> _EXERCISE AIM_
Search the records for the word "This". Copy every line where it appears.

[Opening RECORD EXTRACTS section]

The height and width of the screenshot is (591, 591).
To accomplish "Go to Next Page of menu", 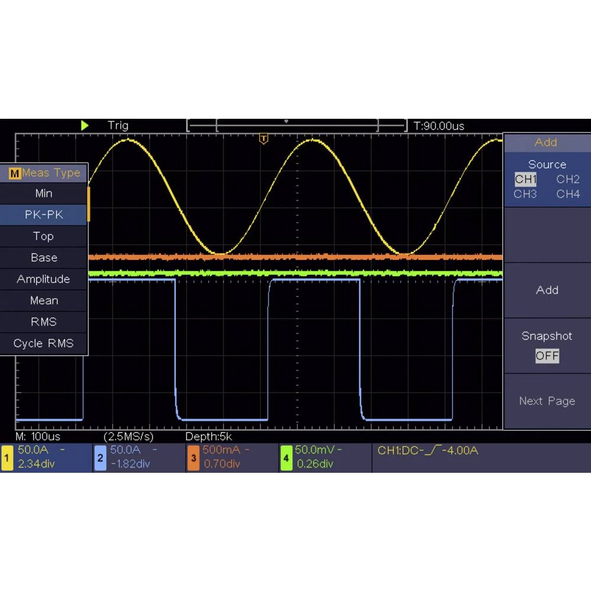I will pos(547,401).
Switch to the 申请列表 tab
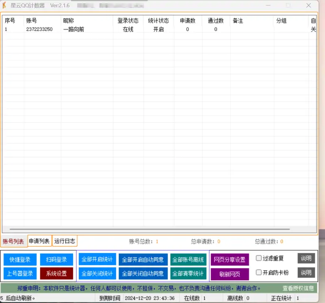325x303 pixels. pyautogui.click(x=39, y=241)

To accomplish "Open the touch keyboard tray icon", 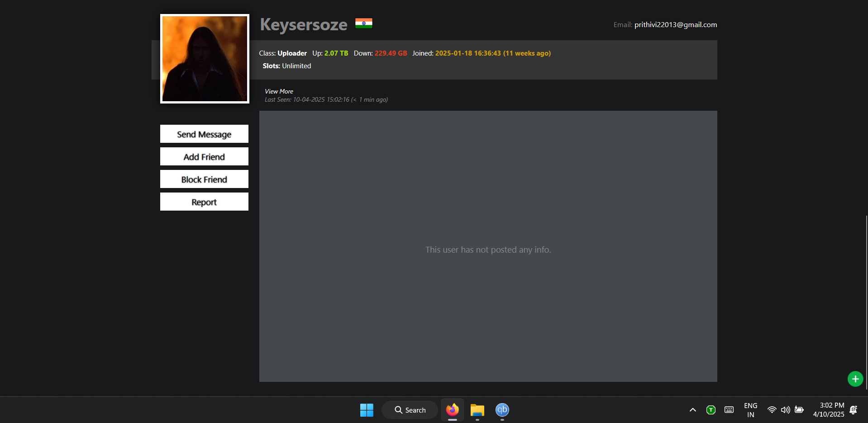I will tap(729, 410).
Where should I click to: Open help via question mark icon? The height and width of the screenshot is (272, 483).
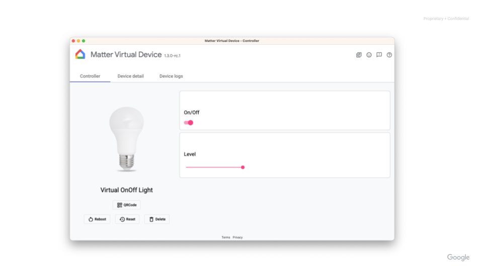click(389, 55)
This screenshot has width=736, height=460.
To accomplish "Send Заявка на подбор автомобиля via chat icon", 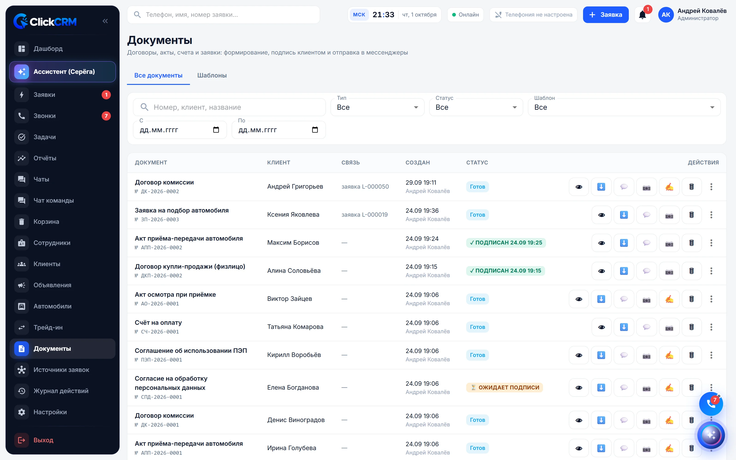I will click(x=646, y=214).
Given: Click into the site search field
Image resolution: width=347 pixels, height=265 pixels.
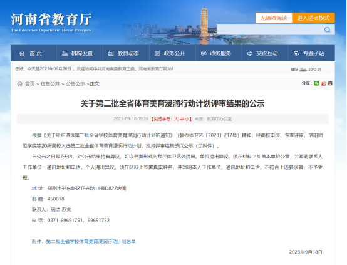Looking at the screenshot, I should pos(270,29).
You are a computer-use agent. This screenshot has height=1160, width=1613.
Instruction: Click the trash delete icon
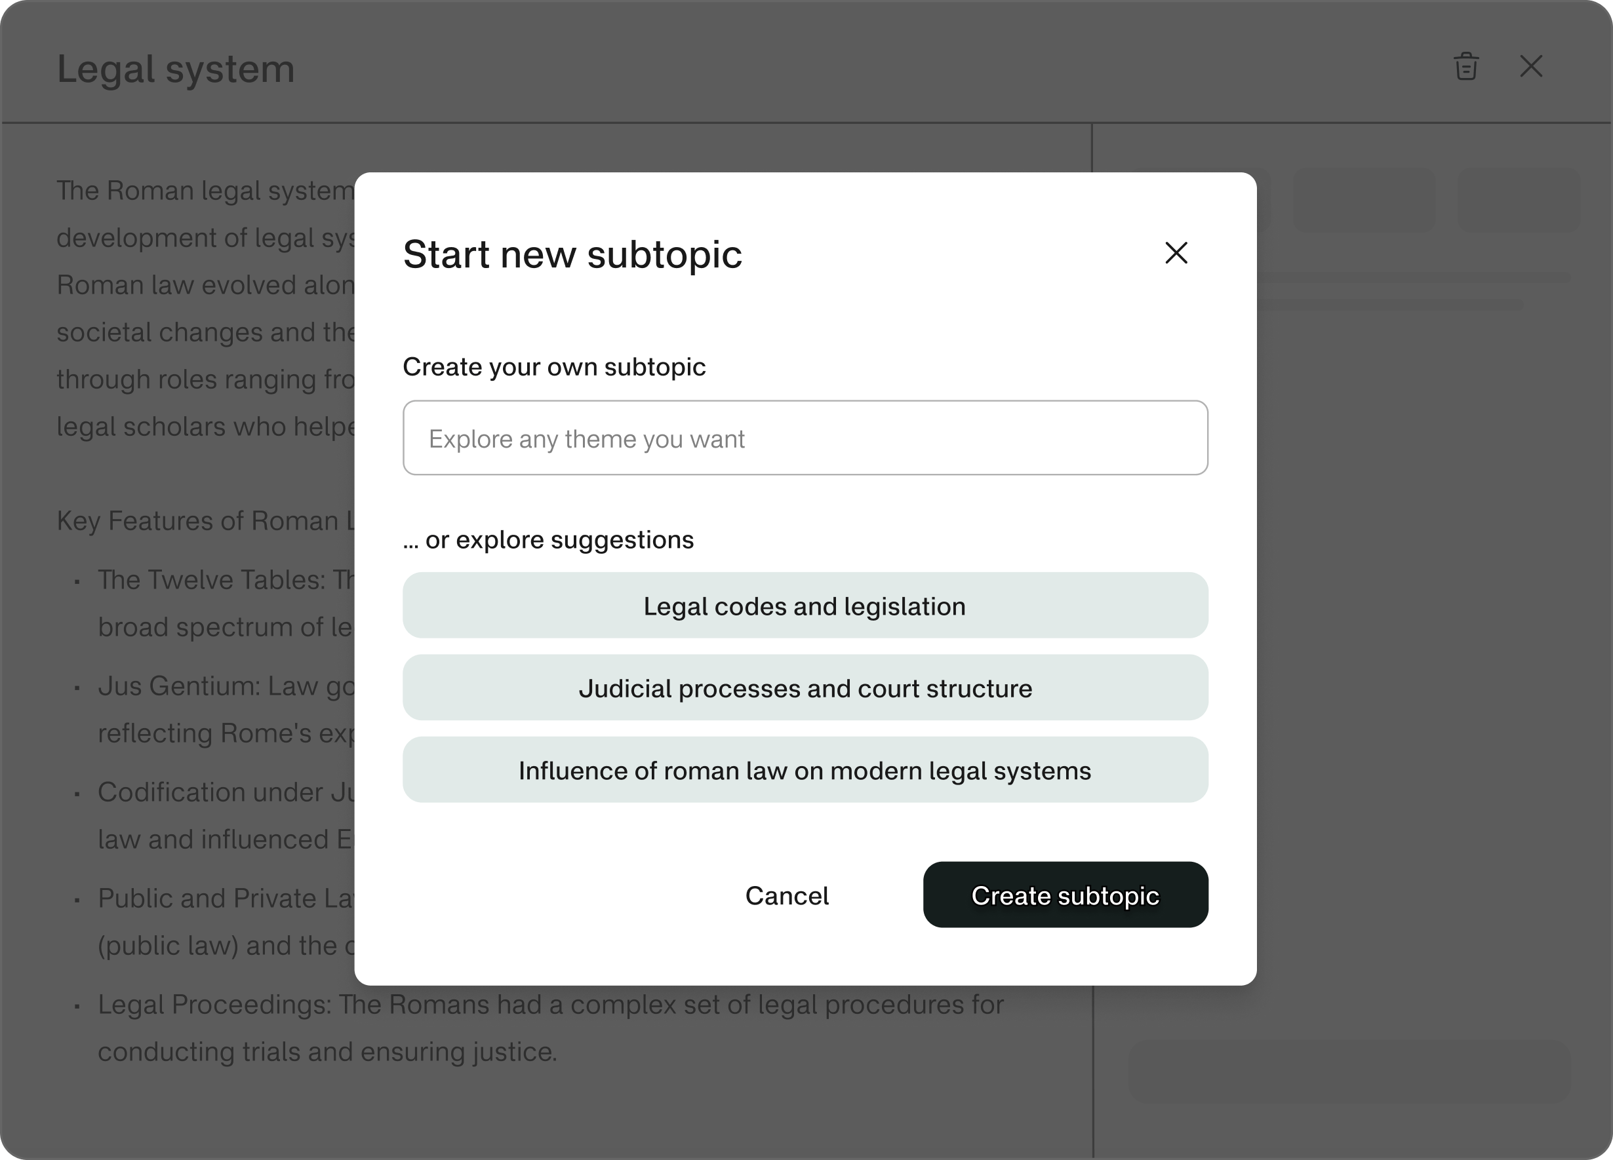click(1466, 67)
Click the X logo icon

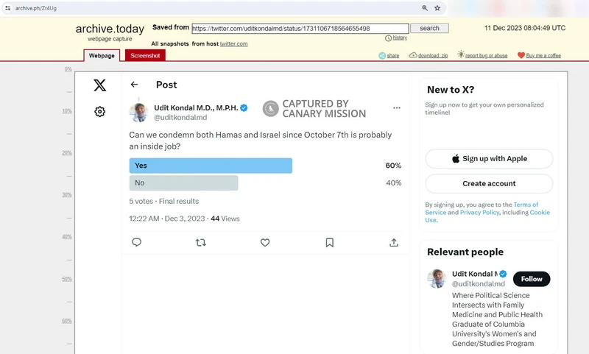100,85
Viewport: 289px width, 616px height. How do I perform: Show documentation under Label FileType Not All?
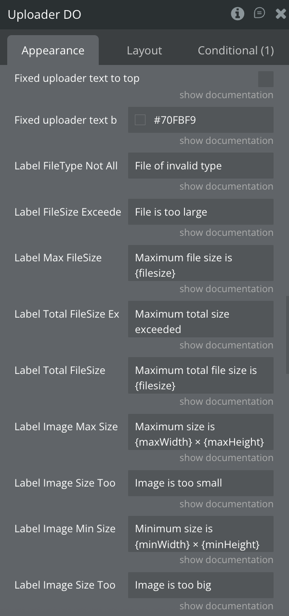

[Closing RECORD EXTRACTS section]

> _EXERCISE RESULT_
This screenshot has width=736, height=460.
You are a computer-use agent. This screenshot has height=1160, width=1613.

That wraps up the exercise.